De toute évidence, il est urgent de faire en sorte que les mécanismes de justice internationaux fassent respecter les droits fondamentaux de tous et répondent à ces violations systémiques des droits des déplacés. À cet égard, le projet de loi S-259 constitue un pas dans la bonne direction. Comme la sénatrice Omidvar l’a montré en proposant un processus indépendant et transparent pour la confiscation et la réaffectation de biens étrangers, le projet de loi à l’étude pourrait contribuer à dissiper chez les dirigeants étrangers la croyance selon laquelle le Canada peut servir de lieu sûr pour leurs gains illégitimes.
Au nom du gouvernement du Canada et en fonction de faits vérifiables provenant de sources sûres, le procureur général pourrait demander aux tribunaux d’ordonner la saisie et la réaffectation des biens obtenus grâce à des activités illégales. Au moyen d’un processus dépolitisé assurant l’application régulière de la loi, qui se ferait notamment en envoyant une mise en demeure, en ayant recours à des témoins, en examinant la preuve, y compris celle qui serait produite par des représentants du dirigeant ou de l’entité étrangers, et en prenant des décisions fondées sur les preuves, les tribunaux canadiens pourraient, pour la première fois, ordonner la réaffectation des biens en vue de mieux soutenir les victimes de violation des droits de la personne commises à l’étranger.
Les mesures correctives qui en résulteraient pourraient comprendre l’envoi de ressources à un pays voisin aux prises avec l’afflux de réfugiés, au Haut-Commissariat des Nations Unies pour les réfugiés ou à un autre organisme non gouvernemental afin de les aider à répondre aux besoins des personnes déplacées. Lorsque le Canada permet à des dictateurs, à ceux qui violent les droits de la personne et aux kleptocrates — les gouvernements dont les dirigeants sont corrompus — de mettre leurs avoirs à l’abri sur son territoire, il se fait complice de leurs actes. Le Canada s’est bâti une image de leader en matière de défense des droits de la personne sur la scène internationale.

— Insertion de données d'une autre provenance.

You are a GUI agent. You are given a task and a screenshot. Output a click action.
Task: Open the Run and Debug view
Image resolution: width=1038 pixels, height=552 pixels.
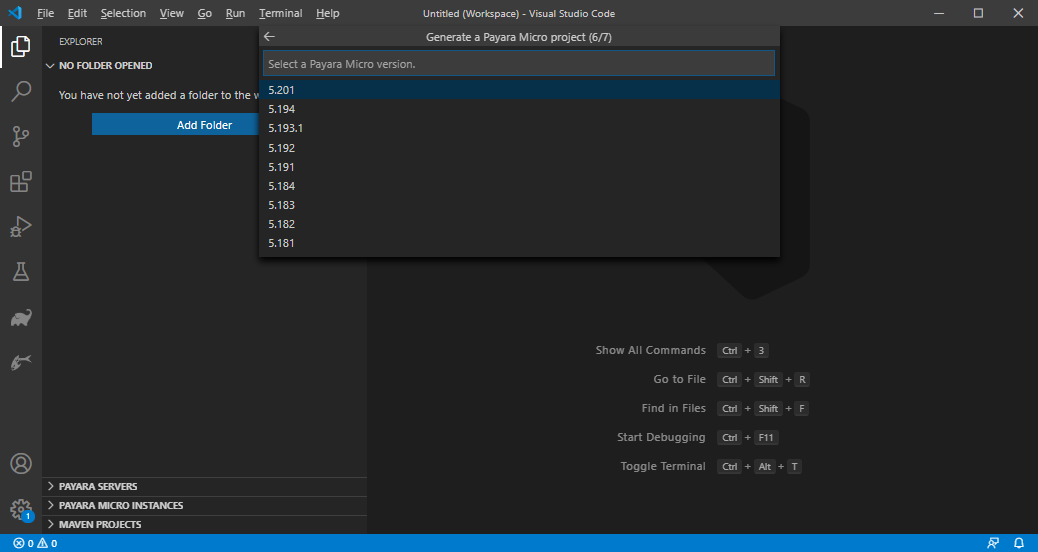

Afin de faire honneur à cette réputation, nous devons défendre les droits de ceux qui sont les plus menacés, tant au pays qu’à l’étranger.
Alors que nous travaillons à corriger l’héritage du colonialisme et de l’oppression ici même au pays, ce projet de loi nous donne l’occasion de soutenir la défense des droits de la personne à l’échelle internationale. Nous devons favoriser la transparence et la responsabilité, mettre fin aux inégalités, à l’injustice et à la discrimination systémiques dans le système mondial d’accueil des réfugiés et y remédier. Il est temps de refondre ce régime afin de protéger ceux qui fuient le danger, d’aider les pays qui les accueillent, de mettre fin à la peur, de tenir les dirigeants responsables et de rétablir la coopération internationale.
J’appuie les objectifs de ce projet de loi afin que le Canada contribue à l’avènement d’un système mondial d’accueil des réfugiés plus juste et équitable. Merci. Meegwetch.